The motivation for this project is to:
Demonstrate that you’ve downloaded the data and have successfully loaded it in. Create a basic report of summary statistics about the data sets. Report any interesting findings that you amassed so far. Get feedback on your plans for creating a prediction algorithm and Shiny app.
library(tm)
## Loading required package: NLP
setwd("E:/New folder/rongeet Machine report")
url <- "https://d396qusza40orc.cloudfront.net/dsscapstone/dataset/Coursera-SwiftKey.zip"
if(!file.exists("Coursera-SwiftKey.zip")) {
download.file(url, "Coursera-SwiftKey.zip")
#unzip the file
unzip("Coursera-SwiftKey.zip", exdir = "Coursera-SwiftKey")
}
# Define file paths
filepath.blog <- "./Coursera-SwiftKey/final/en_US/en_US.blogs.txt"
filepath.twit <- "./Coursera-SwiftKey/final/en_US/en_US.twitter.txt"
filepath.news <- "./Coursera-SwiftKey/final/en_US/en_US.news.txt"
# Load the datasets into memory
con<- file(filepath.blog,"r")
blogs <- readLines(filepath.blog, encoding="UTF-8", skipNul = TRUE)
close(con)
con<- file(filepath.twit,"r")
twitter <- readLines(filepath.twit, encoding="UTF-8", skipNul = TRUE)
close(con)
con<- file(filepath.news,open = "rb")
news<- readLines(filepath.news, encoding="UTF-8", skipNul = TRUE)

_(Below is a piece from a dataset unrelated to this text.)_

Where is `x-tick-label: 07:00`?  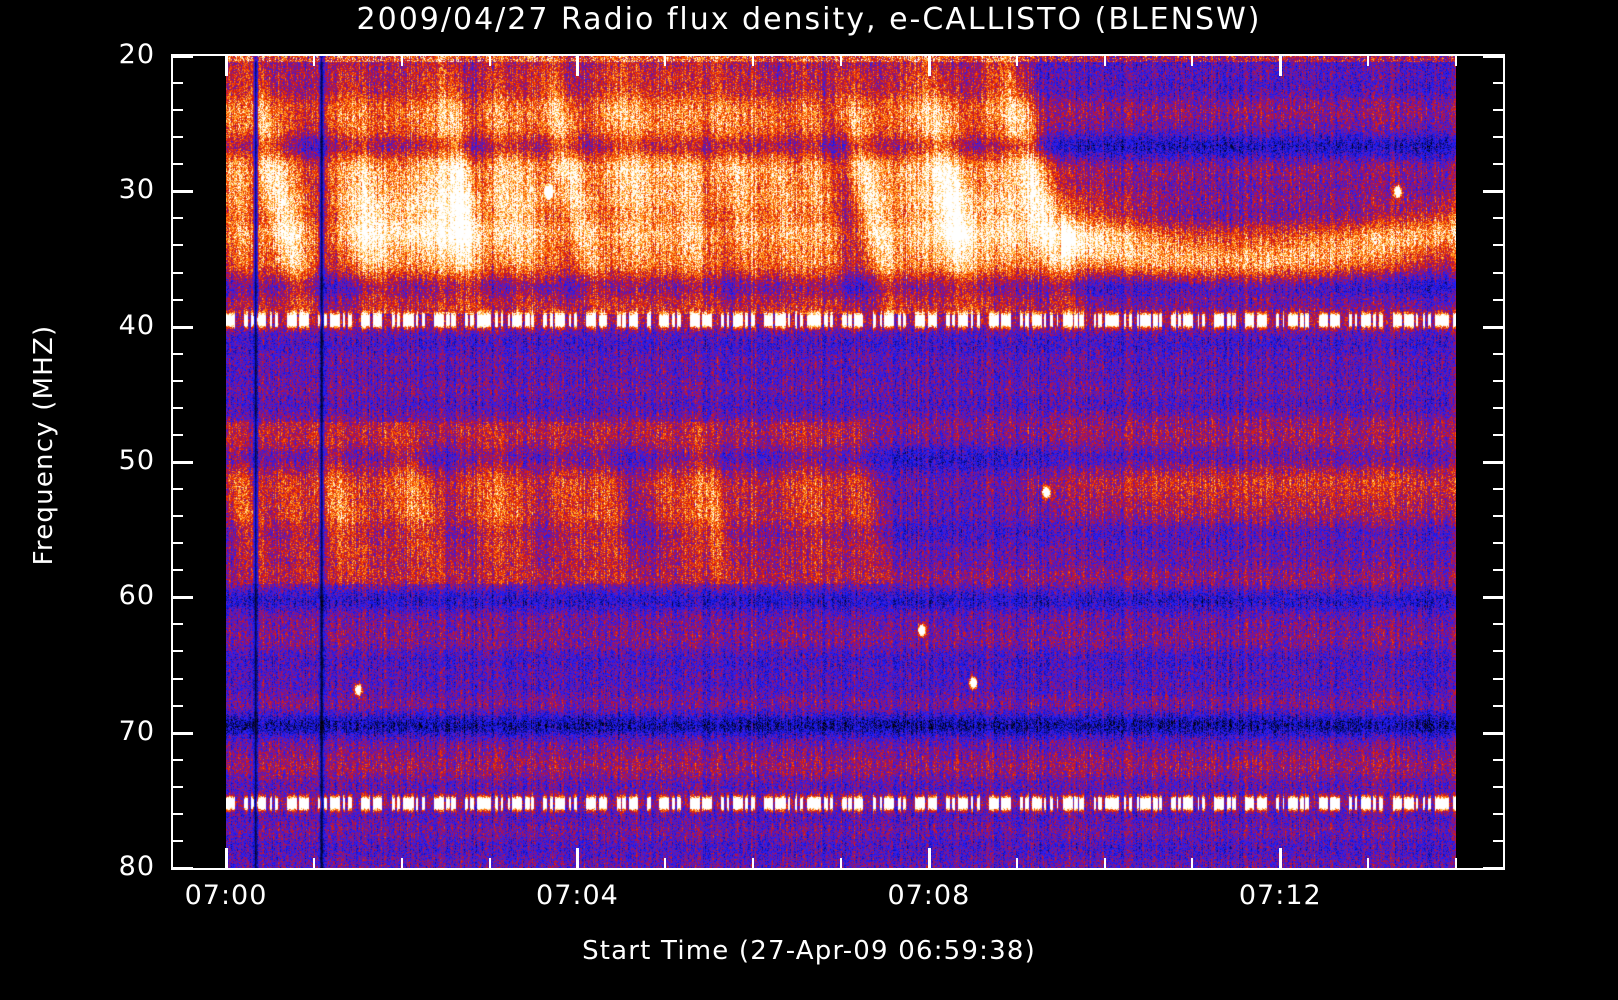
x-tick-label: 07:00 is located at coordinates (226, 896).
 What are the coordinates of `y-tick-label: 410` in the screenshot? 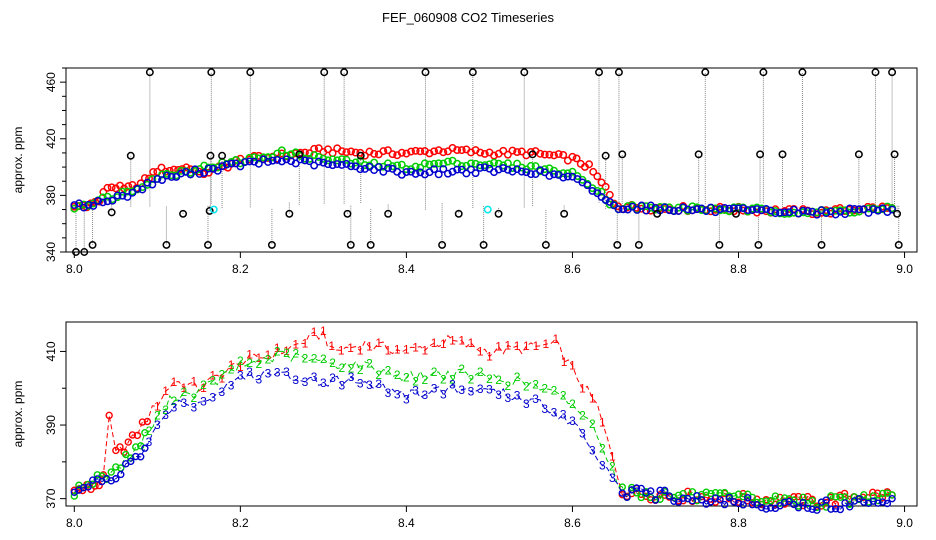 It's located at (51, 351).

## Warning in readLines(filepath.news, encoding = "UTF-8", skipNul = TRUE):
## incomplete final line found on './Coursera-SwiftKey/final/en_US/en_US.news.txt'
require(stringi)
## Loading required package: stringi
library(ggplot2)
##
## Attaching package: 'ggplot2'
## The following object is masked from 'package:NLP':
##
## annotate
stri_stats_general( blogs )
## Lines LinesNEmpty Chars CharsNWhite
## 899288 899288 206824382 170389539
stri_stats_general( twitter)
## Lines LinesNEmpty Chars CharsNWhite
## 2360148 2360148 162096241 134082806
stri_stats_general( news )
## Lines LinesNEmpty Chars CharsNWhite
## 77259 77259 15639408 13072698
summary(blogs)
## Length Class Mode
## 899288 character character
blog_words <- stri_count_words(blogs)
summary(blog_words)
## Min. 1st Qu. Median Mean 3rd Qu. Max.
## 0.00 9.00 28.00 41.75 60.00 6726.00
qplot(blog_words)
## `stat_bin()` using `bins = 30`. Pick better value with `binwidth`.
summary(twitter)
## Length Class Mode
## 2360148 character character
twit_words <- stri_count_words(twitter)
summary( twit_words)
## Min. 1st Qu. Median Mean 3rd Qu. Max.
## 1.00 7.00 12.00 12.75 18.00 47.00
qplot(twit_words)
## `stat_bin()` using `bins = 30`. Pick better value with `binwidth`.
summary(news)
## Length Class Mode
## 77259 character character
news_words <- stri_count_words(news)
summary(news_words)
## Min. 1st Qu. Median Mean 3rd Qu. Max.
## 1.00 19.00 32.00 34.62 46.00 1123.00
qplot(news_words)
## `stat_bin()` using `bins = 30`. Pick better value with `binwidth`.